* _RECORDS SHOWN_:

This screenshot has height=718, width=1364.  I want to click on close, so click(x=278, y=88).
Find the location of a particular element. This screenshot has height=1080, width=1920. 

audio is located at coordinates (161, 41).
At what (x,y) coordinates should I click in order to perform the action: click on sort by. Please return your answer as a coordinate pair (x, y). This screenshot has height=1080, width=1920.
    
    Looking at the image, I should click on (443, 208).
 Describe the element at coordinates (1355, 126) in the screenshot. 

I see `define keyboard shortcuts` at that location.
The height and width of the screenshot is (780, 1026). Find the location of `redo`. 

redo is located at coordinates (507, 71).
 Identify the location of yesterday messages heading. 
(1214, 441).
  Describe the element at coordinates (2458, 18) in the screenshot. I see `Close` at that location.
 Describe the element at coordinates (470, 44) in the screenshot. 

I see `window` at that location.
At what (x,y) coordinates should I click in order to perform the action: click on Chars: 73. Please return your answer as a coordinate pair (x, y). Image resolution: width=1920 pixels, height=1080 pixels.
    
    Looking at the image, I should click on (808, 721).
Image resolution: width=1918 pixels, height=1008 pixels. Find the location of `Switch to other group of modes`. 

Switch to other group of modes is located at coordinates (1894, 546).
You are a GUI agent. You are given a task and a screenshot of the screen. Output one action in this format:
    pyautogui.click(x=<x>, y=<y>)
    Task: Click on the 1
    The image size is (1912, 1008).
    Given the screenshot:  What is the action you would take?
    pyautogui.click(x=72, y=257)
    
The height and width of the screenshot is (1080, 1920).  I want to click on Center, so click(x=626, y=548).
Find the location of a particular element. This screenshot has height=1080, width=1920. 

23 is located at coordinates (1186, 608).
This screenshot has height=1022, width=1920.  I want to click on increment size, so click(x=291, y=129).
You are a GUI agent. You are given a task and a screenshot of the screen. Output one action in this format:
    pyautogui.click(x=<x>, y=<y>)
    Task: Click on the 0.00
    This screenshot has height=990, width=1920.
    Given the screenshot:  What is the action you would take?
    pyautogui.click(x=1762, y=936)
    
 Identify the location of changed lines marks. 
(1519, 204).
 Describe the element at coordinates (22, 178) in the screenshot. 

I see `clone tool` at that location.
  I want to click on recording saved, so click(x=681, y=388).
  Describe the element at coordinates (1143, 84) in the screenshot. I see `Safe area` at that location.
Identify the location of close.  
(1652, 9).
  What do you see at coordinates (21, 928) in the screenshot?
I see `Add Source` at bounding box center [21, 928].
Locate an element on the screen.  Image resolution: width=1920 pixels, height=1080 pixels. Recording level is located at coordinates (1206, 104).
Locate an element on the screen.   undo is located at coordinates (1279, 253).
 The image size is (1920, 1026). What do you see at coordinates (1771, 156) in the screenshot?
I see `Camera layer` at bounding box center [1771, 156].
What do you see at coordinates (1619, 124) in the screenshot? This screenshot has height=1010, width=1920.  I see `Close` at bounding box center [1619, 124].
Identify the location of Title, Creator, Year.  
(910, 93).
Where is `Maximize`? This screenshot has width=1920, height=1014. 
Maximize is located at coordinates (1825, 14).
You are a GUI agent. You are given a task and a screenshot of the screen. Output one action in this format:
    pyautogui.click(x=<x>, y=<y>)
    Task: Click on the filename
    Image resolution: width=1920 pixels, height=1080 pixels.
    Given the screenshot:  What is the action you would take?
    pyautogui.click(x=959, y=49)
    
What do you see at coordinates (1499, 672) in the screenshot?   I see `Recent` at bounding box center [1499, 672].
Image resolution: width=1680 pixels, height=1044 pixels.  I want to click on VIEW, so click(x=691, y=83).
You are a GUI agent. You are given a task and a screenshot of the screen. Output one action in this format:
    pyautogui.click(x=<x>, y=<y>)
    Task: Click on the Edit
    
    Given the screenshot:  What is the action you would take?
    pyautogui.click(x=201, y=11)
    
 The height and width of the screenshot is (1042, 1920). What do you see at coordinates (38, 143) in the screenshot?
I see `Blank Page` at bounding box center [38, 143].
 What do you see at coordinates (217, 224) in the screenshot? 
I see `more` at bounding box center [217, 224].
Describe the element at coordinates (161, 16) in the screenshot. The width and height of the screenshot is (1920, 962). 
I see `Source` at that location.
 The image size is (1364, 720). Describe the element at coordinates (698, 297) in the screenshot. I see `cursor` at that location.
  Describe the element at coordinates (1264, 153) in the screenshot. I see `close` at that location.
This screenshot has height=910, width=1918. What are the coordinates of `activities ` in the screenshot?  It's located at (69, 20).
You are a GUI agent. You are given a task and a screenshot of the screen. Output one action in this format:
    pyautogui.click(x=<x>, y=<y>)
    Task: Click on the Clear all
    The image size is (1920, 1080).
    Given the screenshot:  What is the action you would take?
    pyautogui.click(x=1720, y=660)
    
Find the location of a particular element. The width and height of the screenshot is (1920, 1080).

* _DIRECTION_: Please change "Find the location of a particular element" to "Locate a specific element" wherever it occurs in the records, and leave everything else as it is.

* _TASK RESPONSE_:
This screenshot has height=718, width=1364.  I want to click on close, so click(x=278, y=88).
Locate a specific element. This screenshot has height=1080, width=1920. 

audio is located at coordinates (161, 41).
At what (x,y) coordinates should I click in order to perform the action: click on sort by. Please return your answer as a coordinate pair (x, y). This screenshot has height=1080, width=1920.
    
    Looking at the image, I should click on (443, 208).
 Describe the element at coordinates (1355, 126) in the screenshot. 

I see `define keyboard shortcuts` at that location.
The height and width of the screenshot is (780, 1026). Find the location of `redo`. 

redo is located at coordinates (507, 71).
 Identify the location of yesterday messages heading. 
(1214, 441).
  Describe the element at coordinates (2458, 18) in the screenshot. I see `Close` at that location.
 Describe the element at coordinates (470, 44) in the screenshot. 

I see `window` at that location.
At what (x,y) coordinates should I click in order to perform the action: click on Chars: 73. Please return your answer as a coordinate pair (x, y). Image resolution: width=1920 pixels, height=1080 pixels.
    
    Looking at the image, I should click on (808, 721).
Image resolution: width=1918 pixels, height=1008 pixels. Find the location of `Switch to other group of modes`. 

Switch to other group of modes is located at coordinates (1894, 546).
You are a GUI agent. You are given a task and a screenshot of the screen. Output one action in this format:
    pyautogui.click(x=<x>, y=<y>)
    Task: Click on the 1
    The image size is (1912, 1008).
    Given the screenshot:  What is the action you would take?
    pyautogui.click(x=72, y=257)
    
The height and width of the screenshot is (1080, 1920).  I want to click on Center, so click(x=626, y=548).
Locate a specific element. This screenshot has height=1080, width=1920. 

23 is located at coordinates (1186, 608).
This screenshot has height=1022, width=1920.  I want to click on increment size, so click(x=291, y=129).
You are a GUI agent. You are given a task and a screenshot of the screen. Output one action in this format:
    pyautogui.click(x=<x>, y=<y>)
    Task: Click on the 0.00
    This screenshot has height=990, width=1920.
    Given the screenshot:  What is the action you would take?
    pyautogui.click(x=1762, y=936)
    
 Identify the location of changed lines marks. 
(1519, 204).
 Describe the element at coordinates (22, 178) in the screenshot. 

I see `clone tool` at that location.
  I want to click on recording saved, so click(x=681, y=388).
  Describe the element at coordinates (1143, 84) in the screenshot. I see `Safe area` at that location.
Identify the location of close.  
(1652, 9).
  What do you see at coordinates (21, 928) in the screenshot?
I see `Add Source` at bounding box center [21, 928].
Locate an element on the screen.  Image resolution: width=1920 pixels, height=1080 pixels. Recording level is located at coordinates (1206, 104).
Locate an element on the screen.   undo is located at coordinates (1279, 253).
 The image size is (1920, 1026). What do you see at coordinates (1771, 156) in the screenshot?
I see `Camera layer` at bounding box center [1771, 156].
What do you see at coordinates (1619, 124) in the screenshot? This screenshot has height=1010, width=1920.  I see `Close` at bounding box center [1619, 124].
Identify the location of Title, Creator, Year.  
(910, 93).
Where is `Maximize`? This screenshot has width=1920, height=1014. 
Maximize is located at coordinates (1825, 14).
You are a GUI agent. You are given a task and a screenshot of the screen. Output one action in this format:
    pyautogui.click(x=<x>, y=<y>)
    Task: Click on the filename
    Image resolution: width=1920 pixels, height=1080 pixels.
    Given the screenshot:  What is the action you would take?
    pyautogui.click(x=959, y=49)
    
What do you see at coordinates (1499, 672) in the screenshot?   I see `Recent` at bounding box center [1499, 672].
Image resolution: width=1680 pixels, height=1044 pixels.  I want to click on VIEW, so click(x=691, y=83).
You are a GUI agent. You are given a task and a screenshot of the screen. Output one action in this format:
    pyautogui.click(x=<x>, y=<y>)
    Task: Click on the Edit
    
    Given the screenshot:  What is the action you would take?
    pyautogui.click(x=201, y=11)
    
 The height and width of the screenshot is (1042, 1920). What do you see at coordinates (38, 143) in the screenshot?
I see `Blank Page` at bounding box center [38, 143].
 What do you see at coordinates (217, 224) in the screenshot? 
I see `more` at bounding box center [217, 224].
Describe the element at coordinates (161, 16) in the screenshot. The width and height of the screenshot is (1920, 962). 
I see `Source` at that location.
 The image size is (1364, 720). Describe the element at coordinates (698, 297) in the screenshot. I see `cursor` at that location.
  Describe the element at coordinates (1264, 153) in the screenshot. I see `close` at that location.
This screenshot has height=910, width=1918. What are the coordinates of `activities ` in the screenshot?  It's located at (69, 20).
You are a GUI agent. You are given a task and a screenshot of the screen. Output one action in this format:
    pyautogui.click(x=<x>, y=<y>)
    Task: Click on the Clear all
    The image size is (1920, 1080).
    Given the screenshot:  What is the action you would take?
    pyautogui.click(x=1720, y=660)
    
Locate a specific element. The width and height of the screenshot is (1920, 1080).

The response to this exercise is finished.